2. Next, if the leg extension machine you are using has an adjustment to alter the start position, move it so that your knees are at 90 degrees in the down phase. This is important if you are new to weight training to avoid any injuries to the knee area, but once you become used to it change it so your knees are bent as much as possible in the start position.
3. Next adjust the leg pad so that it is comfortably on the front of your ankles.
4. There are usually handles on either side of the leg extension. Use them. If you don’t you’ll find yourself lifted out of your seat as you exercise which will greatly affect your technique and therefore your results.
5. To start, just straighten your legs as much as you can. Note that the leg extension is one of the few exercises where you can do this. With most others your knees should never be fully straightened or “locked”, but because the weight is pushing against your legs here they are never actually locked.

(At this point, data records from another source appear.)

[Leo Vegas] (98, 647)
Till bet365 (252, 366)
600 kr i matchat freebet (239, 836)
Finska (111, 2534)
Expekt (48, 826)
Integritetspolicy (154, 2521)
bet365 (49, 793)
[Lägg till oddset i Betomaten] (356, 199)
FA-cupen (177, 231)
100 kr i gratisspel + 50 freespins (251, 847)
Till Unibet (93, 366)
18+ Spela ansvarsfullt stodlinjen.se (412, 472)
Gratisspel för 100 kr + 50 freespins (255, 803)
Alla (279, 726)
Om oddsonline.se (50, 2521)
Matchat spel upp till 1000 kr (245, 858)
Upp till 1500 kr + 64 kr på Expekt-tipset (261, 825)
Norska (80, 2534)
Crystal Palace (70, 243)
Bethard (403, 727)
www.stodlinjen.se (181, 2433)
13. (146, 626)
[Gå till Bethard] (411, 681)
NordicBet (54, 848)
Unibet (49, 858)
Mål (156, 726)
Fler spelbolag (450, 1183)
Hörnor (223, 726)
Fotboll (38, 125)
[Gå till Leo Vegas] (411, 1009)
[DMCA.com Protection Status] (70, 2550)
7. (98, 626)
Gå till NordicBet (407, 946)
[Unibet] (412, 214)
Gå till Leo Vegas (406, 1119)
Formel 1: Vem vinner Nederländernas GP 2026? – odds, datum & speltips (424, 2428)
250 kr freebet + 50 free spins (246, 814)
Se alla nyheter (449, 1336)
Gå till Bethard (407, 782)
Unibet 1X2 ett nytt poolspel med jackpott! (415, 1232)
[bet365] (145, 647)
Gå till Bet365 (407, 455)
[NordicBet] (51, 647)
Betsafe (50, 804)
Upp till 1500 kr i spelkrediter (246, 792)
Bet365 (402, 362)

6. Next bend your legs and lower the weight with control. Do this as far as you can without the weights touching the rest of the stack. The only time this should happen is when you have completed the set.
Leg Extension Notes
1. I’m sure I’m not the only one that’s seen someone several inches above the leg extension machine when they’re using it because they’re not using the handles. Not only does this look ridiculous, it reduces the range of motion and therefore the effectiveness of the exercise. It also makes it easier, which means adding more weight, which means an increased risk of injury.
2. Another thing you’ll often see with the leg extension machine is a lack of any control in the lowering (eccentric) phase. The weight is sometimes dropped and then caught at the end for another rep, or in extreme cases just dropped onto the rest of the stack. Instead you should lower the weight with control, whether this is 2 seconds or 10, otherwise you’re wasting half of every rep and increasing your risk of injury.
3. To train the muscle harder without the need to add more weight you can work it at its shortest point by sitting upright. Then at the end of the last set you can add a couple of extra reps by sitting back against the backrest, which should be slightly further away than you would normally have it. If you’re a beginner, have someone more experienced show you how to do this.
4. Doing the leg extension single leg is an effective (and safe) way to train the stabilising muscles and work on any strength imbalances. The method is exactly the same, but you should be even more aware of correct technique.
The leg extension machine is an excellent way to pre- or post- exhaust the quads, or if you’re a beginner and new to weight training, it’s a good introduction to working the legs.